**SET PROBLEM:** Arrange the stretch of lines below, from the one containing "Where should I" through the last line, as a JSON list of strings with one string per line. Skip blank lines and leave the pictures out.

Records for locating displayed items

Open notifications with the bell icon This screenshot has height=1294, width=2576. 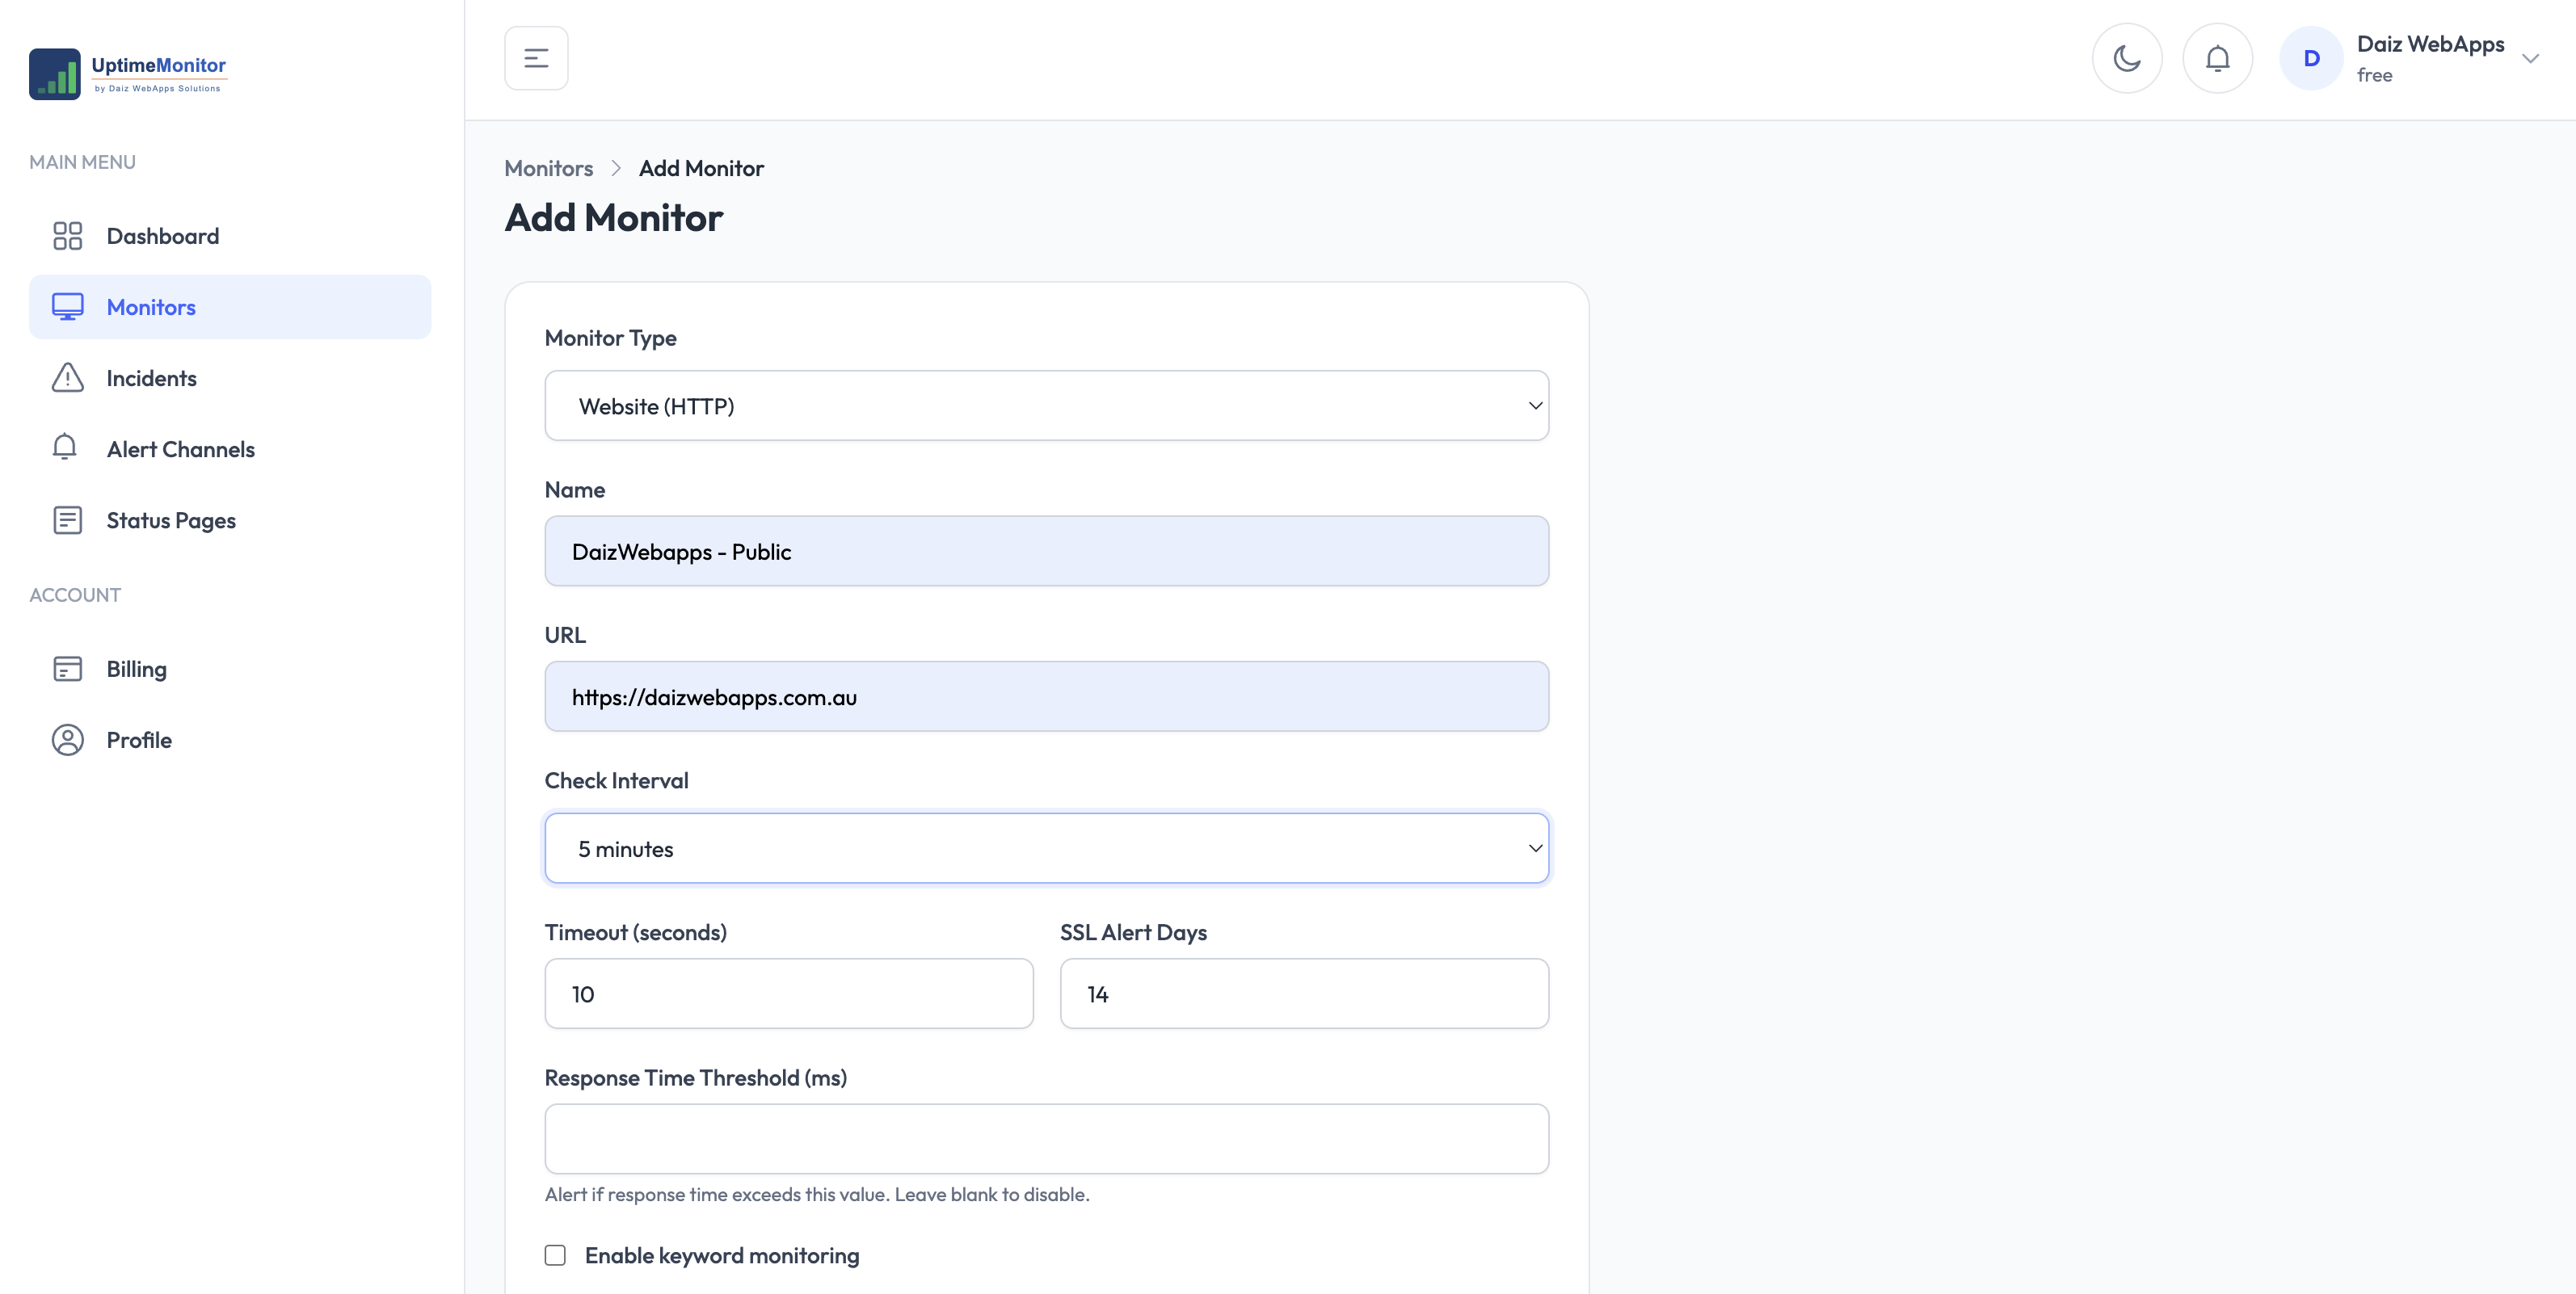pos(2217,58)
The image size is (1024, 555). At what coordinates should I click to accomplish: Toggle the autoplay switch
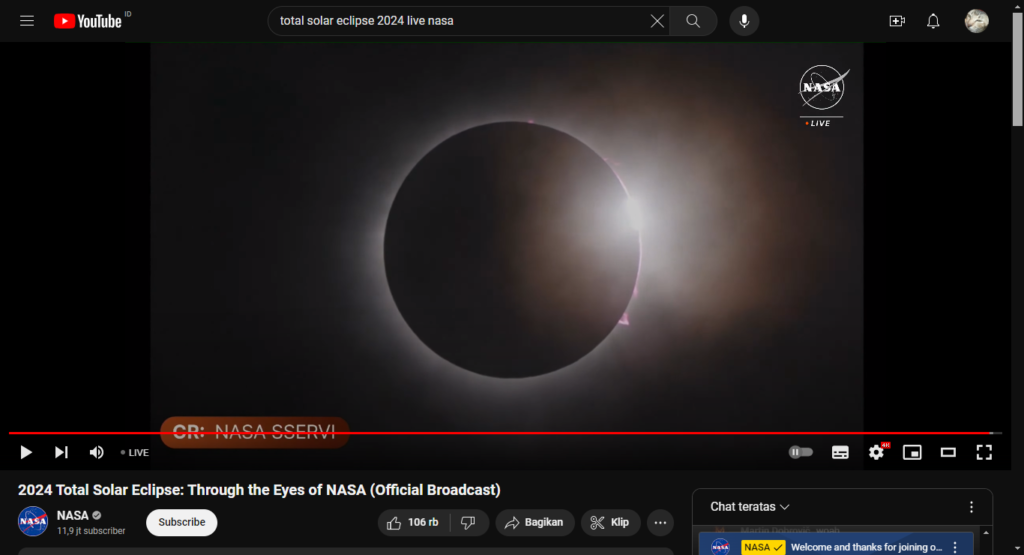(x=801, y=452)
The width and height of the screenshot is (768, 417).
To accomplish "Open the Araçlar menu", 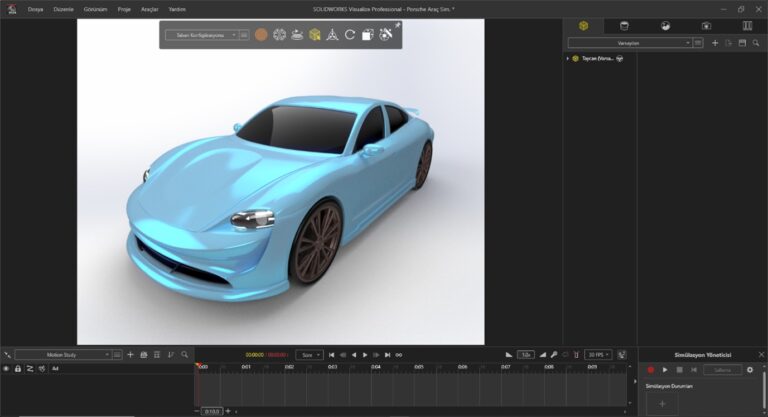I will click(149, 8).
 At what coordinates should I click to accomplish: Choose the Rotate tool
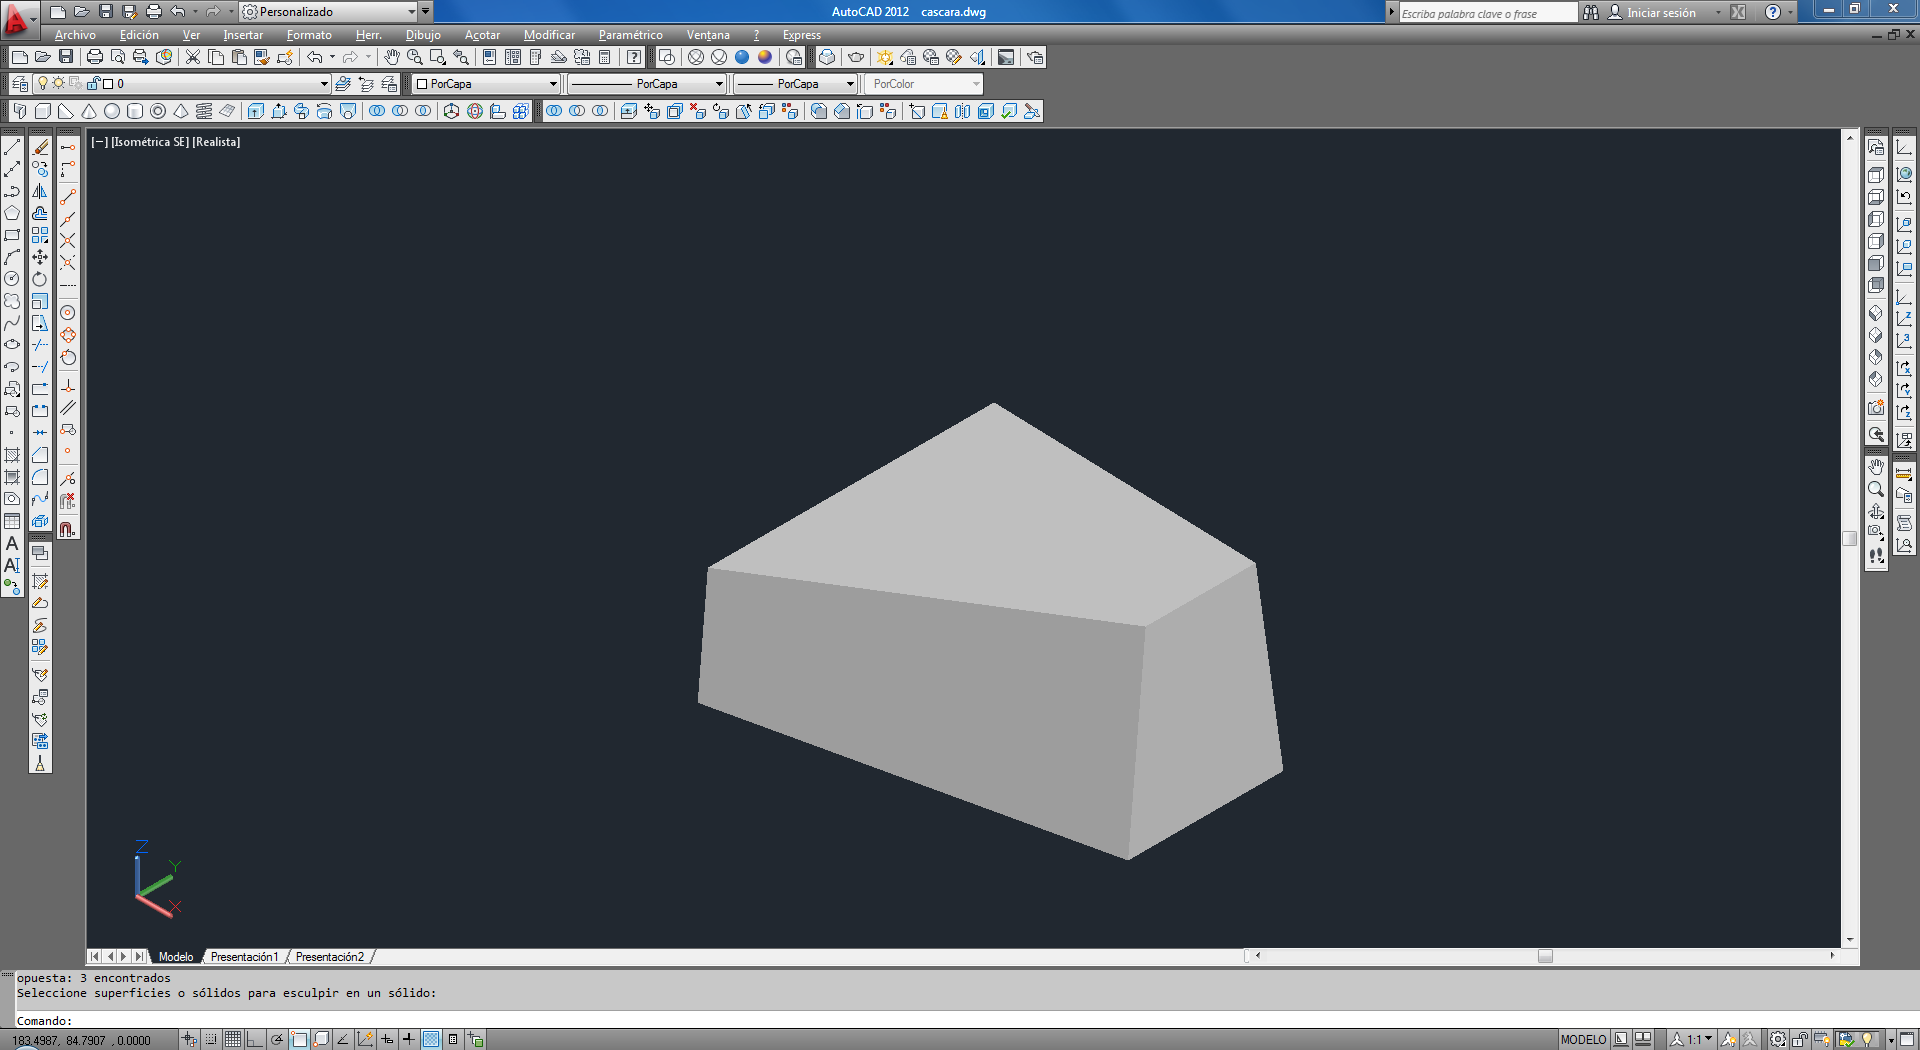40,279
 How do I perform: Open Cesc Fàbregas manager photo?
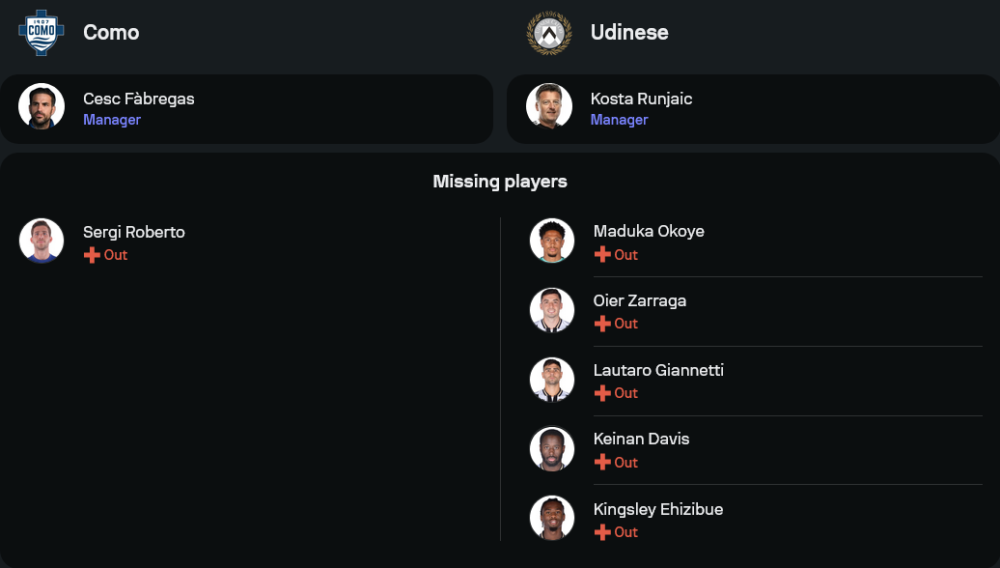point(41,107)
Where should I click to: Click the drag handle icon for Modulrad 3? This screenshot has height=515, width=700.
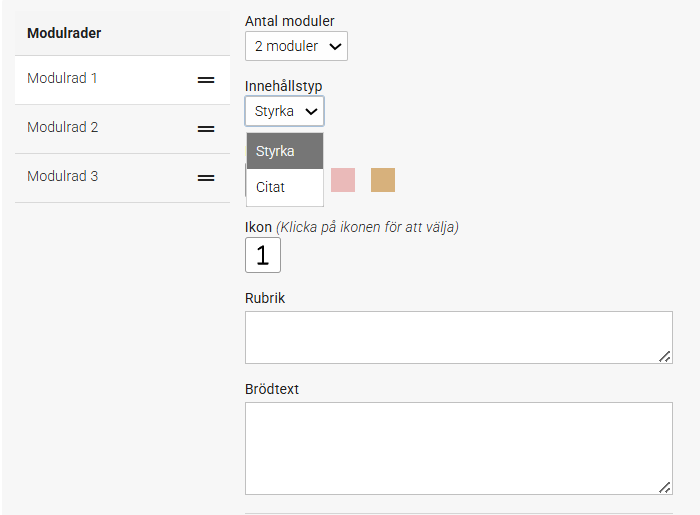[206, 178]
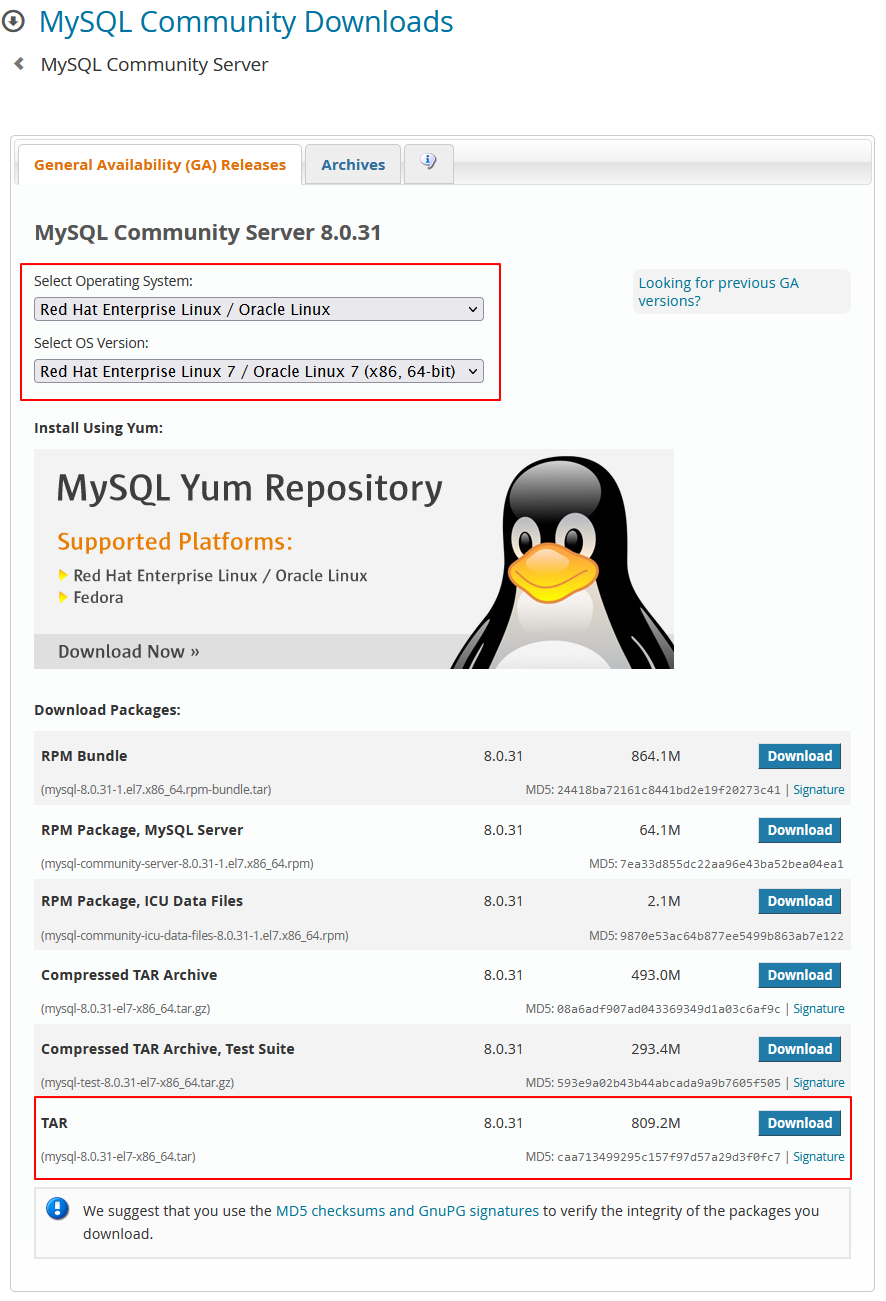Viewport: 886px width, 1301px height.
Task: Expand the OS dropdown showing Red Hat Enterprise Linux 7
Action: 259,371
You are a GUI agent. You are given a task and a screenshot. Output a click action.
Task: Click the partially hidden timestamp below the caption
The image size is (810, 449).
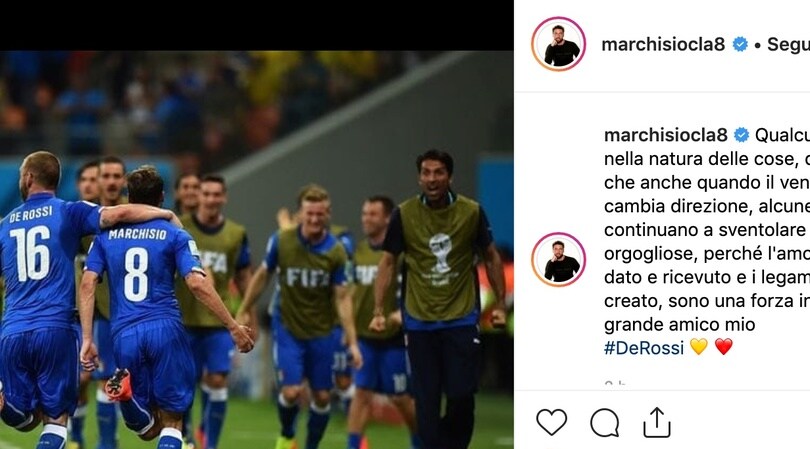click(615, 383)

**THE SOLUTION:**
[
  "Where should I click to: Click the drag handle icon for Modulrad 3? This screenshot has height=515, width=700.",
  "[206, 178]",
  "Viewport: 886px width, 1301px height.",
  "Task: Expand the OS dropdown showing Red Hat Enterprise Linux 7",
  "Action: 259,371",
  "You are a GUI agent. You are given a task and a screenshot. Output a click action.",
  "Task: Click the partially hidden timestamp below the caption",
  "The image size is (810, 449).",
  "click(615, 383)"
]